## [Extracted data]
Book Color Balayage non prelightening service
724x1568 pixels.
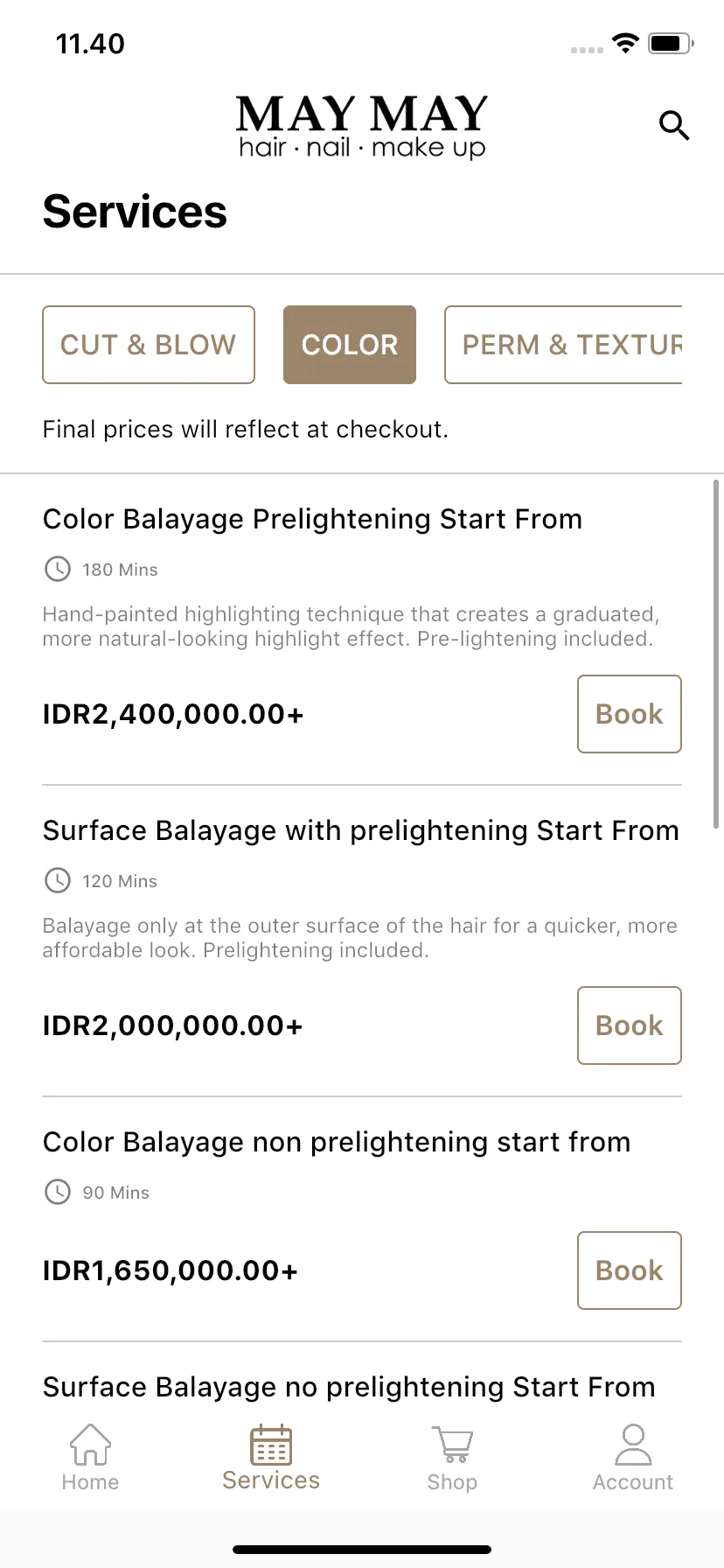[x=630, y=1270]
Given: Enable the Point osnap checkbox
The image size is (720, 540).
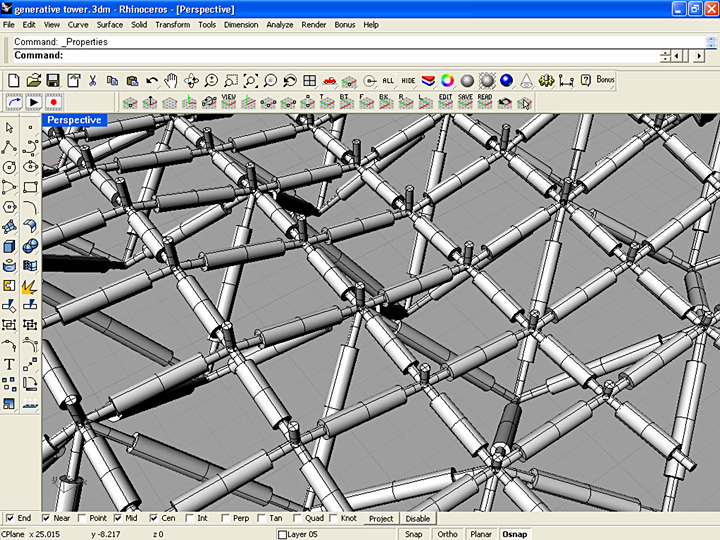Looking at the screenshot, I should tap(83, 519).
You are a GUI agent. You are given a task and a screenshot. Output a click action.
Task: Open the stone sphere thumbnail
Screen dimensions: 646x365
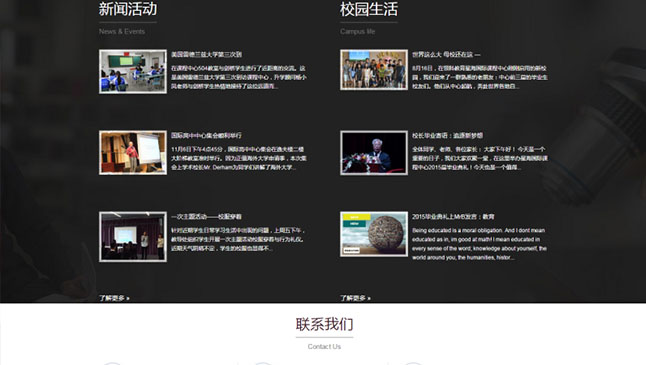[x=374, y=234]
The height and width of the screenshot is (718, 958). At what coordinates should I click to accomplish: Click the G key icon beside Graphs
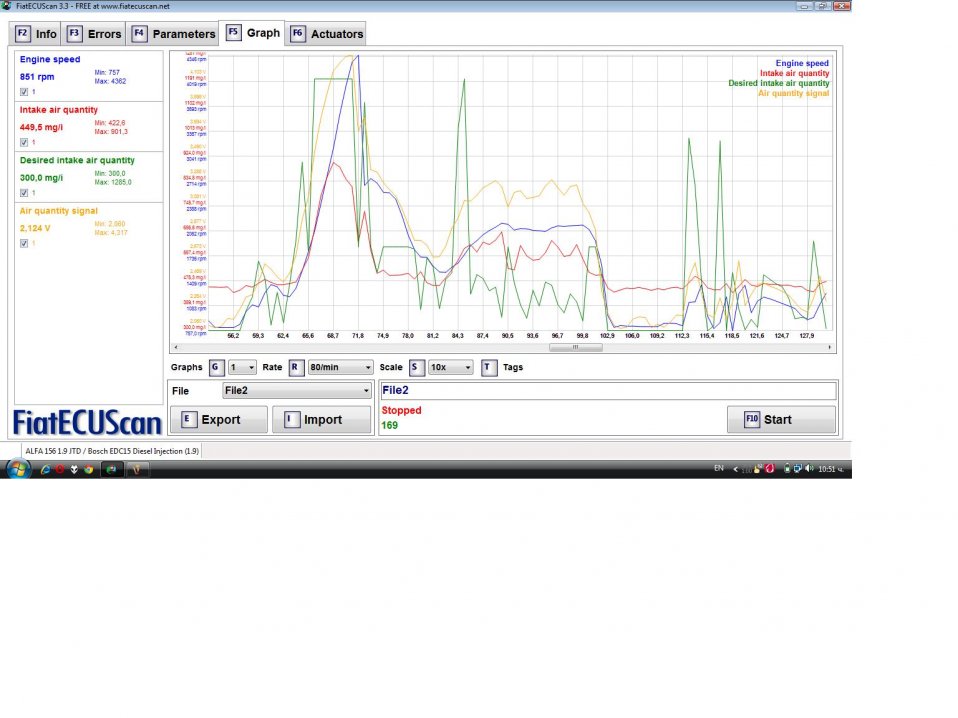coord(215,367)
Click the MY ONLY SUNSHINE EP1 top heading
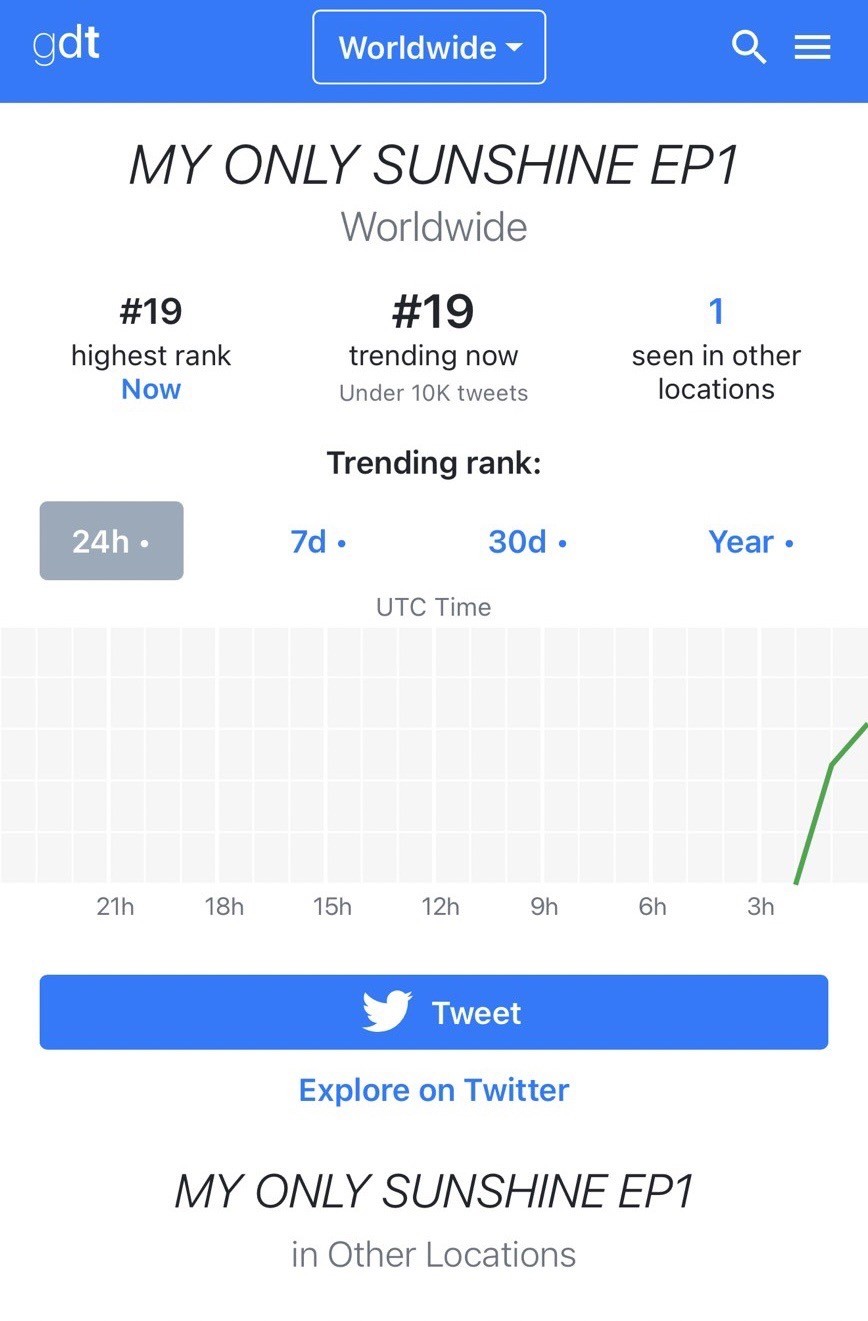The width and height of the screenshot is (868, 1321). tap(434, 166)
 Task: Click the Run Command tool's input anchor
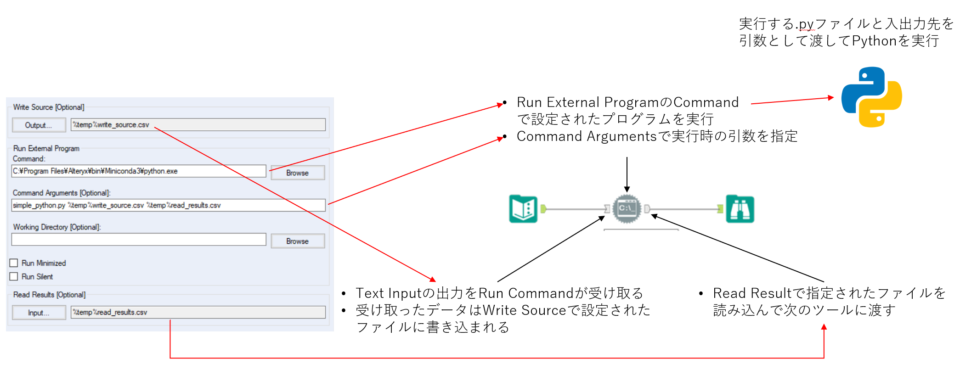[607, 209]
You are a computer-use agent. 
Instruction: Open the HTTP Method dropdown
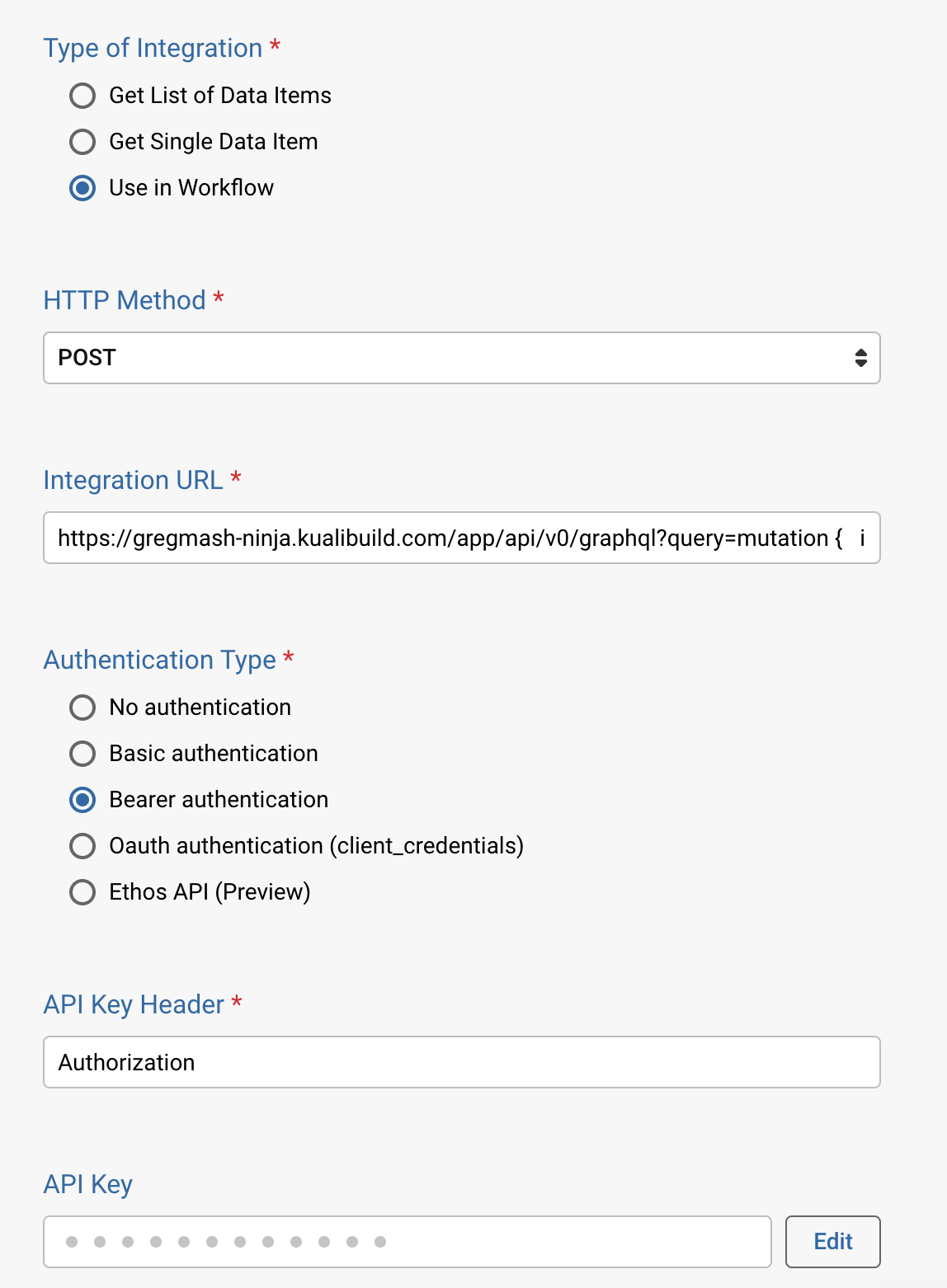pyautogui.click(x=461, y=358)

## [What the task requires]
Transcribe the records above exactly and drop every picture.

## [Response for this exercise]
Book Color Balayage non prelightening service
724x1568 pixels.
[x=630, y=1270]
Given: Enable the Point osnap checkbox
The image size is (720, 540).
Looking at the screenshot, I should tap(83, 519).
You are a GUI agent. You are given a task and a screenshot. Output a click action.
Task: Open the stone sphere thumbnail
Screen dimensions: 646x365
[x=374, y=234]
The height and width of the screenshot is (718, 958). At what coordinates should I click to accomplish: Click the G key icon beside Graphs
coord(215,367)
Click the MY ONLY SUNSHINE EP1 top heading
The width and height of the screenshot is (868, 1321). tap(434, 166)
 Task: Click the Run Command tool's input anchor
[607, 209]
You are a computer-use agent. 
Instruction: Open the HTTP Method dropdown
pyautogui.click(x=461, y=358)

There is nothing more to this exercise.